実は富山県美術館も同じで、廊下に使われている木材などもすごくこだわって作られている。

デザインの解剖

デザインの解剖「リカちゃん人形」

2001年から佐藤卓さんが行っている「デザインの解剖」という展覧会。

写真のように「リカちゃん人形」などをデザイン的な視点で完全に解剖する。関節の樹脂はなぜこの柔らかさなのか?足はなぜ硬い素材なのか?髪の毛はなぜこの素材なのか?

デザインには、全てに使い勝手を考えた工夫が施されている。何か理由があって、それはその形でそこに存在しているのだ。

デザインの解剖「XYLITOL」

キリシトールも解剖される。

この包み紙も3種類の素材で出来ていて、それぞれに存在理由がある。中身の個数も、色も形も、ロゴマークも様々なことを想定して作られているのだ。

そう考えてくると、目の前にあるもの全てが面白く興味深く見えてくる。

デザインあ展

富山県美術館のデザインあ展

来年2018年、どうやら富山県美術館で「デザインあ展」が開催されるらしい。

「富山県美術館を皮切りに、全国を巡回する感じになるんじゃないか。」って感じで佐藤卓さんは話をされていた。

全国を回る展覧会が、富山県の美術館で一番最初に開催されるってのは意外と珍しいのではないだろうか?

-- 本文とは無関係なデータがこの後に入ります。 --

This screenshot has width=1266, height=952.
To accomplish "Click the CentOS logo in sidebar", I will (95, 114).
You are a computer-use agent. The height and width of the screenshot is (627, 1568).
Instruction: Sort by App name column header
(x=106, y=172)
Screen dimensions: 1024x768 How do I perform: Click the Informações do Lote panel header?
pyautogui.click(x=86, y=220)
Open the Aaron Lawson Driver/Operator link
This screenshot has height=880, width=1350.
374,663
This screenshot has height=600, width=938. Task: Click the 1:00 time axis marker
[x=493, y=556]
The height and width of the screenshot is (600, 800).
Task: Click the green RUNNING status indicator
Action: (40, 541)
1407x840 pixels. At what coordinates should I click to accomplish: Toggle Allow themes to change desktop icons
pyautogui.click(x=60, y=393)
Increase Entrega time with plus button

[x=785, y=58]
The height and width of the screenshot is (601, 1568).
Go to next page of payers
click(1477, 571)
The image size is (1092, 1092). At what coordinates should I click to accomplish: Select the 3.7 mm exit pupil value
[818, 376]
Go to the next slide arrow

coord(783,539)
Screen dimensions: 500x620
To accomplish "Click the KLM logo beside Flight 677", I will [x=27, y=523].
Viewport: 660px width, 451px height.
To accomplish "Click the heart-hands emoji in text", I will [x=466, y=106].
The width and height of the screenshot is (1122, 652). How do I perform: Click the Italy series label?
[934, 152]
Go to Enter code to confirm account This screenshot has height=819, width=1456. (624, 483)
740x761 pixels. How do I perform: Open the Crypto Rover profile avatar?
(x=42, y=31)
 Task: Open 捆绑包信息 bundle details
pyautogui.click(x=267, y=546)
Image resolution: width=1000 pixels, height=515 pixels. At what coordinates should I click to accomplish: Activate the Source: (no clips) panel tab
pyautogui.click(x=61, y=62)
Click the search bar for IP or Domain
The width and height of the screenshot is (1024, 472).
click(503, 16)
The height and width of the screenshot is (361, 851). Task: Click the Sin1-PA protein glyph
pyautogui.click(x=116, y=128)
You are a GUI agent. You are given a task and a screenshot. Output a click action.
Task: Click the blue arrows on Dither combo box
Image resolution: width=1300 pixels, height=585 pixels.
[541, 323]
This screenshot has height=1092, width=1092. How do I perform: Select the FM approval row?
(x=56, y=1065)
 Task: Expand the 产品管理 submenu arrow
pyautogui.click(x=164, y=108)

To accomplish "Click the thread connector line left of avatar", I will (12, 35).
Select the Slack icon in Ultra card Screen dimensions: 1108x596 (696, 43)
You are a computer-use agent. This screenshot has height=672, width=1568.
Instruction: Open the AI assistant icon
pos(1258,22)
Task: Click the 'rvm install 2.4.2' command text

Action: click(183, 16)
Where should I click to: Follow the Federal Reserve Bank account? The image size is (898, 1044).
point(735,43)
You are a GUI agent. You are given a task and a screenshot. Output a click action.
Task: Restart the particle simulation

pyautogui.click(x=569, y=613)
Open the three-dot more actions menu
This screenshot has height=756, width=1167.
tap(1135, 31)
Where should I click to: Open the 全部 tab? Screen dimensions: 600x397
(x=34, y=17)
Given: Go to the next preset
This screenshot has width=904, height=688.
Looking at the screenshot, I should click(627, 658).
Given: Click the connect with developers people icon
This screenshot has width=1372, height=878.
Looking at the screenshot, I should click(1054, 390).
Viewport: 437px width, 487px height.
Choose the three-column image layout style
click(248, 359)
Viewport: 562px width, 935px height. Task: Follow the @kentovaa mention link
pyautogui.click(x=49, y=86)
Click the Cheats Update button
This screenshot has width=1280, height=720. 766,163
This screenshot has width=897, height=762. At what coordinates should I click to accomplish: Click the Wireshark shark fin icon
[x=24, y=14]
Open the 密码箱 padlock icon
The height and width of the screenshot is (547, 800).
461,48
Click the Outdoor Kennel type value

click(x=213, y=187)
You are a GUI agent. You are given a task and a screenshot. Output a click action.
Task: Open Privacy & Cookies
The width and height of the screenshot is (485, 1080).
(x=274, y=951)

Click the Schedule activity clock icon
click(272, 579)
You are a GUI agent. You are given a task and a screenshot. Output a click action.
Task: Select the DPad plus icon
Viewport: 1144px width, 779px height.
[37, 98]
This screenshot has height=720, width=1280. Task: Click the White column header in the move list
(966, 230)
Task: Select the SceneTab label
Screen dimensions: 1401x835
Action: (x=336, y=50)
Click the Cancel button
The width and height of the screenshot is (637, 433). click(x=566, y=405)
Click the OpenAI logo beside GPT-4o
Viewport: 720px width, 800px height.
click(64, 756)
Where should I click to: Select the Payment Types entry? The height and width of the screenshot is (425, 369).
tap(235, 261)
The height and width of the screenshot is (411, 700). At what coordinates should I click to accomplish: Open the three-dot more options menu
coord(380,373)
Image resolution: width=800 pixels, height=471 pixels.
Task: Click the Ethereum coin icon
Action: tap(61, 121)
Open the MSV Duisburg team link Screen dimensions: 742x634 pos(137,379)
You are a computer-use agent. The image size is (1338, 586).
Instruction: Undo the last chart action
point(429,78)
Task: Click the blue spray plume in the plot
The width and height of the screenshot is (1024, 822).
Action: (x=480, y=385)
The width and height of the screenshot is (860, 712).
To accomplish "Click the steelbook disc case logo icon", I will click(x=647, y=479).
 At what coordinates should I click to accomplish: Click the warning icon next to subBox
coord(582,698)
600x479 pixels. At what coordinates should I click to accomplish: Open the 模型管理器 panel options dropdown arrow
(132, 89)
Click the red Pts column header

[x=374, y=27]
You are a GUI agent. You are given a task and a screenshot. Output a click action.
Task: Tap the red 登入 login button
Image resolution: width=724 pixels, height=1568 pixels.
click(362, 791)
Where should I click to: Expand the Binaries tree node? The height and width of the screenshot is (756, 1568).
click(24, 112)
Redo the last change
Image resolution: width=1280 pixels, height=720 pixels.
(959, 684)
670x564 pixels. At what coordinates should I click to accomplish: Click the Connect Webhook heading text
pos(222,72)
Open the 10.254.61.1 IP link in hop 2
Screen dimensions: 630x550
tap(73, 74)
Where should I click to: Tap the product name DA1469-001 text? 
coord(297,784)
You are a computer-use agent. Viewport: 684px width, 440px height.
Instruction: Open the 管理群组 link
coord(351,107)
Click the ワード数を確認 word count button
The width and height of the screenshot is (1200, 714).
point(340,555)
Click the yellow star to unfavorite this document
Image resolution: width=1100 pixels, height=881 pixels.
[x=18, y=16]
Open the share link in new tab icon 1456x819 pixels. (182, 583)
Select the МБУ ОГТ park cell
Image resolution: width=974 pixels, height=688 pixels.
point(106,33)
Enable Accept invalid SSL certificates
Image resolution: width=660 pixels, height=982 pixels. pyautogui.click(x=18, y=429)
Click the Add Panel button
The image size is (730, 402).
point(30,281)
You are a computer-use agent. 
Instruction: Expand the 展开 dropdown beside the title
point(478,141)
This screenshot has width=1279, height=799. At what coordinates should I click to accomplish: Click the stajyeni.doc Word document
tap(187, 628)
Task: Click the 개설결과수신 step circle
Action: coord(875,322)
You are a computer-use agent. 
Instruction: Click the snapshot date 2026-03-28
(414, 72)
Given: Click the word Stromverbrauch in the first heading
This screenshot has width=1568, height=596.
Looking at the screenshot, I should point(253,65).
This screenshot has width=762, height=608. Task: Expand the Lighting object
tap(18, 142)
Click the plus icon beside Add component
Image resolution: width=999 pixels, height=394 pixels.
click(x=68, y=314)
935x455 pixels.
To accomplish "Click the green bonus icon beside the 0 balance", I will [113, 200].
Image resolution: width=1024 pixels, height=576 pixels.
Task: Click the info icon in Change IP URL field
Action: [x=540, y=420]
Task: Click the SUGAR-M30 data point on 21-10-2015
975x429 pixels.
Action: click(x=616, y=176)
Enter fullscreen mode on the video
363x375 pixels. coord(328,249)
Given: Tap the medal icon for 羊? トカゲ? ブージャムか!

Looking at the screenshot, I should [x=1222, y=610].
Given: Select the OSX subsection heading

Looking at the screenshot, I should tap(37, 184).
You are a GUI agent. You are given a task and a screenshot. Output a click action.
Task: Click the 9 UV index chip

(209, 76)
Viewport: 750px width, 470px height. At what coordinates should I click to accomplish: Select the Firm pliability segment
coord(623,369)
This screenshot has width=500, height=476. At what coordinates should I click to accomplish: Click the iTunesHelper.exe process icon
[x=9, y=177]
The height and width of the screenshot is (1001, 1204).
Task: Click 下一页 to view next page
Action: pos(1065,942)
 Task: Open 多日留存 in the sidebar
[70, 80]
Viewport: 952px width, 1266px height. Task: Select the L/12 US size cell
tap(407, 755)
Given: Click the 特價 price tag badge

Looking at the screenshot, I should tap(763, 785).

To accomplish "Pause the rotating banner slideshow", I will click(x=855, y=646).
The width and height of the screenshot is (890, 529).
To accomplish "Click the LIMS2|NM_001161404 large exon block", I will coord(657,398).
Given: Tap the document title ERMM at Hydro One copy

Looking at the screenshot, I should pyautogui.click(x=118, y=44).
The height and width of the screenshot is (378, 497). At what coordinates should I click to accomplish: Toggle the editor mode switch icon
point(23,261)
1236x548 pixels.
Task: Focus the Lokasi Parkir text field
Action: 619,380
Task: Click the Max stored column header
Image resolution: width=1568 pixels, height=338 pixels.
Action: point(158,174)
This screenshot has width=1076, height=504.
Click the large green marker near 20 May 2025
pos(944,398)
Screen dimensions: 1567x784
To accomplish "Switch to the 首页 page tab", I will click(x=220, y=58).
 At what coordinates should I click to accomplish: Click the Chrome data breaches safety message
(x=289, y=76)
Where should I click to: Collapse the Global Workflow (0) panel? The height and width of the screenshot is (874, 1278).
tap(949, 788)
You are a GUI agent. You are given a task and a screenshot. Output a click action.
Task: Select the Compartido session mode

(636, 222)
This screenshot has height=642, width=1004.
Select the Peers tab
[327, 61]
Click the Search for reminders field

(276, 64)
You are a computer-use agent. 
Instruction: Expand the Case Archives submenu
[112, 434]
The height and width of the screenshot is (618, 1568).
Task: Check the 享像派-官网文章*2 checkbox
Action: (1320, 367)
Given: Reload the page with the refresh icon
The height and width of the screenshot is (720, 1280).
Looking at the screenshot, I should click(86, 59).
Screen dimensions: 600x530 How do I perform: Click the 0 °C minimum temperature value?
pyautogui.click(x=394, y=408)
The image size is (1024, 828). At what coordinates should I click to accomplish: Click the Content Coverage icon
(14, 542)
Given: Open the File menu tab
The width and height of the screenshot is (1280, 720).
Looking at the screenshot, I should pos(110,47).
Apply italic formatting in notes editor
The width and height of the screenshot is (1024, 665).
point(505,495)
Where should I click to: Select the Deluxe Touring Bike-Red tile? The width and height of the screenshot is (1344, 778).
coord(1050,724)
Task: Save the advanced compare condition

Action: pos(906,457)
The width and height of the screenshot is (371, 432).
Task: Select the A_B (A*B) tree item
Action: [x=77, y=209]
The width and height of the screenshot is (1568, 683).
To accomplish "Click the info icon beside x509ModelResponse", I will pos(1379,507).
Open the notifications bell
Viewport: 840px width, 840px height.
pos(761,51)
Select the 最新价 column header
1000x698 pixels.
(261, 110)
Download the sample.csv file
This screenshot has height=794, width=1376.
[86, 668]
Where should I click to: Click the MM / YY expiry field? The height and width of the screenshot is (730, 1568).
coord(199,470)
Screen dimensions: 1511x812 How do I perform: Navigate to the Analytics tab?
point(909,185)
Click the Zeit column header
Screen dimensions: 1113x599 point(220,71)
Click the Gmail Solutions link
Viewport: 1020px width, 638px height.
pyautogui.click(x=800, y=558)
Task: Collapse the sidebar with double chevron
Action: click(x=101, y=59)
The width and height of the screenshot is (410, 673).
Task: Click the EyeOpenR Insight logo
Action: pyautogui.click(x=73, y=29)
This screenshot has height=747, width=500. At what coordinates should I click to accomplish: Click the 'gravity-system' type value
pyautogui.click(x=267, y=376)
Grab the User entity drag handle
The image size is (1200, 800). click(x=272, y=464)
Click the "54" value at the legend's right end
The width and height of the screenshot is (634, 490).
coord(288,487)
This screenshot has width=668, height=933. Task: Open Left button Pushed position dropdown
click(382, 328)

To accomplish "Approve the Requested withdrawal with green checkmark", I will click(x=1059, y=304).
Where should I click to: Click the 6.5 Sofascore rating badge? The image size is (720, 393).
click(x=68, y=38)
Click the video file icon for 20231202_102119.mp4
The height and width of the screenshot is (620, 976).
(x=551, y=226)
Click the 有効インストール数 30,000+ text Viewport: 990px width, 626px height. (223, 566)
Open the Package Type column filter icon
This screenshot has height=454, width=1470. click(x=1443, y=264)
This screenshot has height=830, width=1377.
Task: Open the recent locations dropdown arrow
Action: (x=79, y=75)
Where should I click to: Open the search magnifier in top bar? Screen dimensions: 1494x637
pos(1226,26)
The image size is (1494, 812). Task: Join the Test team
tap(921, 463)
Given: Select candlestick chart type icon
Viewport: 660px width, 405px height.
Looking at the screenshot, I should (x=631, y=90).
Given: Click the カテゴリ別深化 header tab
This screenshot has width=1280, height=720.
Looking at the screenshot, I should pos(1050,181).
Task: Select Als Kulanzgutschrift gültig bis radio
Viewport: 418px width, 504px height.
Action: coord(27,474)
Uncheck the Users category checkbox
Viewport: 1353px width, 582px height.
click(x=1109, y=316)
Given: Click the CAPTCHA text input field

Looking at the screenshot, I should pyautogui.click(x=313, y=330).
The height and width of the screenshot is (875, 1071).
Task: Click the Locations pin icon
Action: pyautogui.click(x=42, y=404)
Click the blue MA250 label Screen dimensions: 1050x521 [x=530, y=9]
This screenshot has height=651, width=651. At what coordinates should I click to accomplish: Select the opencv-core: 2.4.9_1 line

そしてなんとあとイッセイミヤケさんが、自ら声をあげて富山県美術館のスタッフユニフォームをデザインしてくれるらしい!8/26(土)の全面オープンがますます待ち遠しい!

まとめ

デザインとは、綺麗な図面だけではない。美術館にあるものだけがデザインではない。

どうしたら使いやすいか、分かりやすいか、伝わりやすいか、安全か、など本当に様々な角度で試行錯誤されるのがデザイン。オノマトペの屋上だけでなく、この世の全ての物は、デザインされている。

富山県美術館全体も、デザインされている。

オノマトペの屋上を見て遊ぶときにも、これってなんでこの形をしていて、なんでこの色で、なんでこの肌触りなのか?子どもと「なんでだと思う?」なんて聞きながら遊ぶのもいいかもしれない。

目の前の物体から、様々な関わりを考えられる子ども達が増える。そんな小さな部分からゴミのポイ捨てや、物を粗末にすることがどんどん解決していくのかもしれない。